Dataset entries
————————

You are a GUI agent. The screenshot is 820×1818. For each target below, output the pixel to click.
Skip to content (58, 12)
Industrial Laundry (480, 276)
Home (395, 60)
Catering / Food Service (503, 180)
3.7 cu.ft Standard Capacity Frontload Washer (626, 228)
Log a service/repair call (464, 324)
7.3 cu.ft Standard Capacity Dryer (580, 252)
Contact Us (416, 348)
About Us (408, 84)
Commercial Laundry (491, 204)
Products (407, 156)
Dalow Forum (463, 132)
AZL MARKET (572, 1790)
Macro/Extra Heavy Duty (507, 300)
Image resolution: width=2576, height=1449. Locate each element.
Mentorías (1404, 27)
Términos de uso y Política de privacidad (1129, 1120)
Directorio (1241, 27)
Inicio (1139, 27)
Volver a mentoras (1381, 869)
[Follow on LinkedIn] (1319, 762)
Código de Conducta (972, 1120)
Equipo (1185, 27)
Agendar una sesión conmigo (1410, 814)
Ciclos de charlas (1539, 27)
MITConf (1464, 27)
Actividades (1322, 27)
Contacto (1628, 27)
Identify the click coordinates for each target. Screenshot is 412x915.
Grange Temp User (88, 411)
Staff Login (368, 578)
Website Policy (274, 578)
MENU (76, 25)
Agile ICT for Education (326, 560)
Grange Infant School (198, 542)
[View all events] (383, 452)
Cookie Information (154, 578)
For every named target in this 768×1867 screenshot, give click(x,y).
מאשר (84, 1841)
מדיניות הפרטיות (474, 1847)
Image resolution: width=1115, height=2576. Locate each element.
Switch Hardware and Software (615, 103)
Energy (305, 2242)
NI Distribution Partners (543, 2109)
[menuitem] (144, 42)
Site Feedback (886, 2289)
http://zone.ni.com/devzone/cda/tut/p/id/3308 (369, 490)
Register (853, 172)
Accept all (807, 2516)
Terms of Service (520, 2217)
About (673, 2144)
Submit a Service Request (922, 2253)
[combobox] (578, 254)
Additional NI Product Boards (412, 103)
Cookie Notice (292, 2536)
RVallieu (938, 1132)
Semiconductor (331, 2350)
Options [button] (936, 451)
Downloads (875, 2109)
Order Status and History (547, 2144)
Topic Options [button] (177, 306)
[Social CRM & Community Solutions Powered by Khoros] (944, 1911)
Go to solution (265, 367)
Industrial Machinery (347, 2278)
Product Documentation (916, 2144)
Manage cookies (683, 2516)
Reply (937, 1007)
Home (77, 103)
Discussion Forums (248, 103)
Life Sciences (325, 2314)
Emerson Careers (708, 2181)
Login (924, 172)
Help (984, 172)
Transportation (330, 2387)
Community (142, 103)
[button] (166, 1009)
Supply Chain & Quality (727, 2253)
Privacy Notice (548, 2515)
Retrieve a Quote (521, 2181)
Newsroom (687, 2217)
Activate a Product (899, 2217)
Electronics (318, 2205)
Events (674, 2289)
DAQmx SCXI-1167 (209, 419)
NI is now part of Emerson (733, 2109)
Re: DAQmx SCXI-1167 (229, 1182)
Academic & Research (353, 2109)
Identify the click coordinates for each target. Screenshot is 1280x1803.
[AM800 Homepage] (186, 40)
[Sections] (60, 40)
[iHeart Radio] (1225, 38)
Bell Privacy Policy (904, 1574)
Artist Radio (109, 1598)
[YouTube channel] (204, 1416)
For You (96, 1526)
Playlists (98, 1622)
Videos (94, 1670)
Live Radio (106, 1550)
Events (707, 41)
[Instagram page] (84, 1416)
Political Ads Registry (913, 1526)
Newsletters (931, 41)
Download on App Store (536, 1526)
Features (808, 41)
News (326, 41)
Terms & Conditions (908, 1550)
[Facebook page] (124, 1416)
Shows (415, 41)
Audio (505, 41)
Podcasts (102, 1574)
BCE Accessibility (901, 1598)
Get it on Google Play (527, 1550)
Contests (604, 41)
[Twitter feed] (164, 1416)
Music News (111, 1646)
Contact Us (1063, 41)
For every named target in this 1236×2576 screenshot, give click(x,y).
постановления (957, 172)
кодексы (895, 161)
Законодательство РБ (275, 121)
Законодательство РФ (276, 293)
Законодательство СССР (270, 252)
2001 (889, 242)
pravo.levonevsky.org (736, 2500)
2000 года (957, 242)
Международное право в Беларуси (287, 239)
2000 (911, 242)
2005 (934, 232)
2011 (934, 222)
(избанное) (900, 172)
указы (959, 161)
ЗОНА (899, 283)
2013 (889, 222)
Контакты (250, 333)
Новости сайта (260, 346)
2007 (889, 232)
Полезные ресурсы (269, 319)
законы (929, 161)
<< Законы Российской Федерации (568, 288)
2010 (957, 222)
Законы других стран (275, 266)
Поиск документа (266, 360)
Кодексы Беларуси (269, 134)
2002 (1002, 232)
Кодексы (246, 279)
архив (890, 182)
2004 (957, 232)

————————

**Required action**: You are asked to transcribe all of the data above exactly.

**Output below**:
You are a GUI agent. The screenshot is 820×1818. For each target below, output the pixel to click.
Skip to content (58, 12)
Industrial Laundry (480, 276)
Home (395, 60)
Catering / Food Service (503, 180)
3.7 cu.ft Standard Capacity Frontload Washer (626, 228)
Log a service/repair call (464, 324)
7.3 cu.ft Standard Capacity Dryer (580, 252)
Contact Us (416, 348)
About Us (408, 84)
Commercial Laundry (491, 204)
Products (407, 156)
Dalow Forum (463, 132)
AZL MARKET (572, 1790)
Macro/Extra Heavy Duty (507, 300)
Image resolution: width=2576, height=1449. Locate each element.
Mentorías (1404, 27)
Términos de uso y Política de privacidad (1129, 1120)
Directorio (1241, 27)
Inicio (1139, 27)
Volver a mentoras (1381, 869)
[Follow on LinkedIn] (1319, 762)
Código de Conducta (972, 1120)
Equipo (1185, 27)
Agendar una sesión conmigo (1410, 814)
Ciclos de charlas (1539, 27)
MITConf (1464, 27)
Actividades (1322, 27)
Contacto (1628, 27)
Identify the click coordinates for each target. Screenshot is 412x915.
Grange Temp User (88, 411)
Staff Login (368, 578)
Website Policy (274, 578)
MENU (76, 25)
Agile ICT for Education (326, 560)
Grange Infant School (198, 542)
[View all events] (383, 452)
Cookie Information (154, 578)
For every named target in this 768×1867 screenshot, give click(x,y).
מאשר (84, 1841)
מדיניות הפרטיות (474, 1847)
Image resolution: width=1115, height=2576. Locate each element.
Switch Hardware and Software (615, 103)
Energy (305, 2242)
NI Distribution Partners (543, 2109)
[menuitem] (144, 42)
Site Feedback (886, 2289)
http://zone.ni.com/devzone/cda/tut/p/id/3308 (369, 490)
Register (853, 172)
Accept all (807, 2516)
Terms of Service (520, 2217)
About (673, 2144)
Submit a Service Request (922, 2253)
[combobox] (578, 254)
Additional NI Product Boards (412, 103)
Cookie Notice (292, 2536)
RVallieu (938, 1132)
Semiconductor (331, 2350)
Options [button] (936, 451)
Downloads (875, 2109)
Order Status and History (547, 2144)
Topic Options [button] (177, 306)
[Social CRM & Community Solutions Powered by Khoros] (944, 1911)
Go to solution (265, 367)
Industrial Machinery (347, 2278)
Product Documentation (916, 2144)
Manage cookies (683, 2516)
Reply (937, 1007)
Home (77, 103)
Discussion Forums (248, 103)
Life Sciences (325, 2314)
Emerson Careers (708, 2181)
Login (924, 172)
Help (984, 172)
Transportation (330, 2387)
Community (142, 103)
[button] (166, 1009)
Supply Chain & Quality (727, 2253)
Privacy Notice (548, 2515)
Retrieve a Quote (521, 2181)
Newsroom (687, 2217)
Activate a Product (899, 2217)
Electronics (318, 2205)
Events (674, 2289)
DAQmx SCXI-1167 (209, 419)
NI is now part of Emerson (733, 2109)
Re: DAQmx SCXI-1167 (229, 1182)
Academic & Research (353, 2109)
Identify the click coordinates for each target. Screenshot is 1280x1803.
[AM800 Homepage] (186, 40)
[Sections] (60, 40)
[iHeart Radio] (1225, 38)
Bell Privacy Policy (904, 1574)
Artist Radio (109, 1598)
[YouTube channel] (204, 1416)
For You (96, 1526)
Playlists (98, 1622)
Videos (94, 1670)
Live Radio (106, 1550)
Events (707, 41)
[Instagram page] (84, 1416)
Political Ads Registry (913, 1526)
Newsletters (931, 41)
Download on App Store (536, 1526)
Features (808, 41)
News (326, 41)
Terms & Conditions (908, 1550)
[Facebook page] (124, 1416)
Shows (415, 41)
Audio (505, 41)
Podcasts (102, 1574)
BCE Accessibility (901, 1598)
Get it on Google Play (527, 1550)
Contests (604, 41)
[Twitter feed] (164, 1416)
Music News (111, 1646)
Contact Us (1063, 41)
For every named target in this 1236×2576 screenshot, give click(x,y).
постановления (957, 172)
кодексы (895, 161)
Законодательство РБ (275, 121)
Законодательство РФ (276, 293)
Законодательство СССР (270, 252)
2001 (889, 242)
pravo.levonevsky.org (736, 2500)
2000 года (957, 242)
Международное право в Беларуси (287, 239)
2000 (911, 242)
2005 (934, 232)
2011 (934, 222)
(избанное) (900, 172)
указы (959, 161)
ЗОНА (899, 283)
2013 (889, 222)
Контакты (250, 333)
Новости сайта (260, 346)
2007 (889, 232)
Полезные ресурсы (269, 319)
законы (929, 161)
<< Законы Российской Федерации (568, 288)
2010 (957, 222)
Законы других стран (275, 266)
Поиск документа (266, 360)
Кодексы Беларуси (269, 134)
2002 (1002, 232)
Кодексы (246, 279)
архив (890, 182)
2004 (957, 232)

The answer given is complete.